▶ _OBJECTIVE_: Write down the rows below word for word, from the line containing "The image size is (520, 283)." through the end of the rows, both ends included. Leave the pictures out of your answer.

Screenshot and document pointing data:
↓
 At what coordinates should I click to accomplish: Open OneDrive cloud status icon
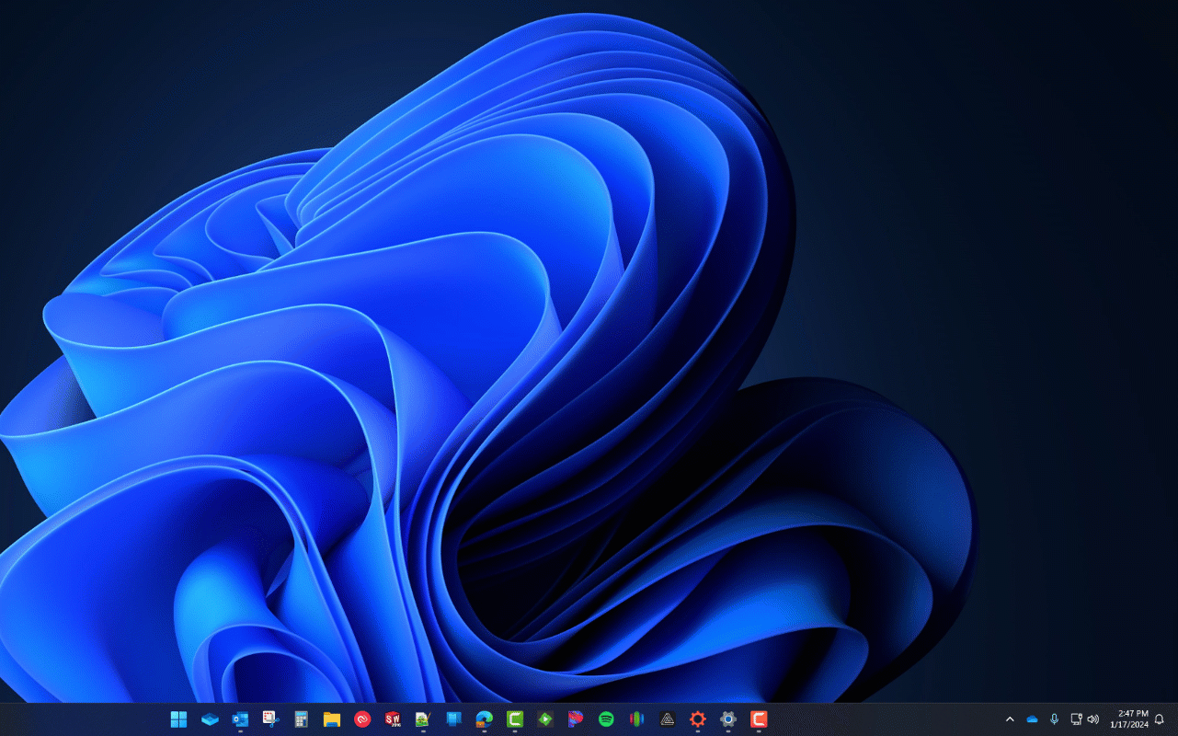[1032, 719]
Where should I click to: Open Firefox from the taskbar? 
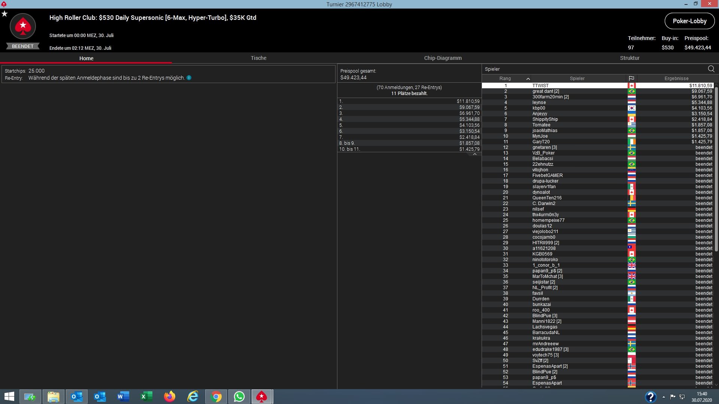pos(170,397)
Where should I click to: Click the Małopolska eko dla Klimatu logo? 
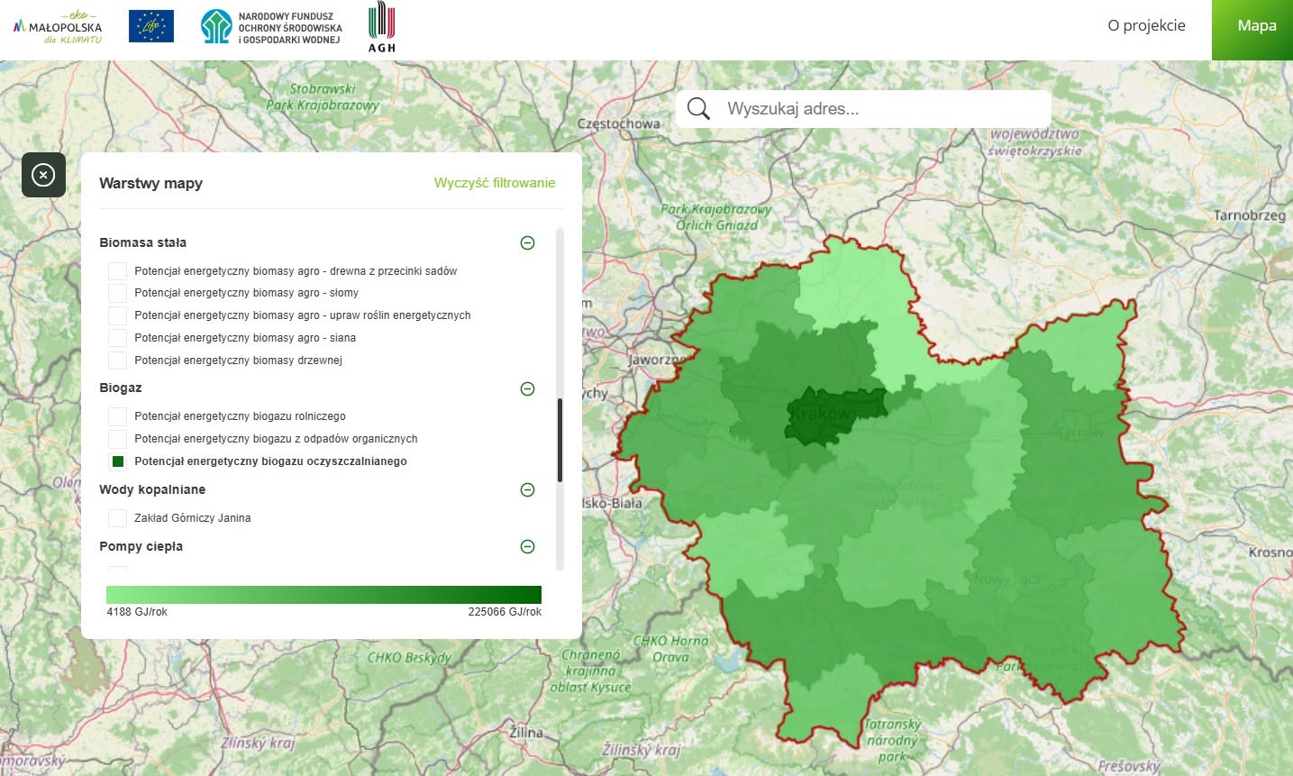tap(58, 27)
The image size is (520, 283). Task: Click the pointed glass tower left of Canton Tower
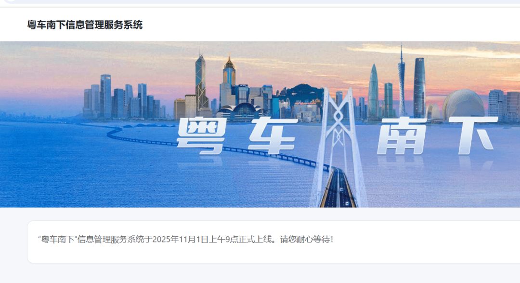click(373, 92)
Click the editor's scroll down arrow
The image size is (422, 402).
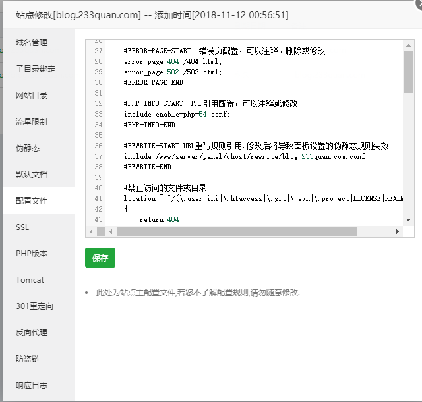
↑
▶ _RESULT OF THE EXERCISE_:
The image size is (520, 283). Task: Click the pointed glass tower left of Canton Tower
click(373, 92)
Click the editor's scroll down arrow
The image size is (422, 402).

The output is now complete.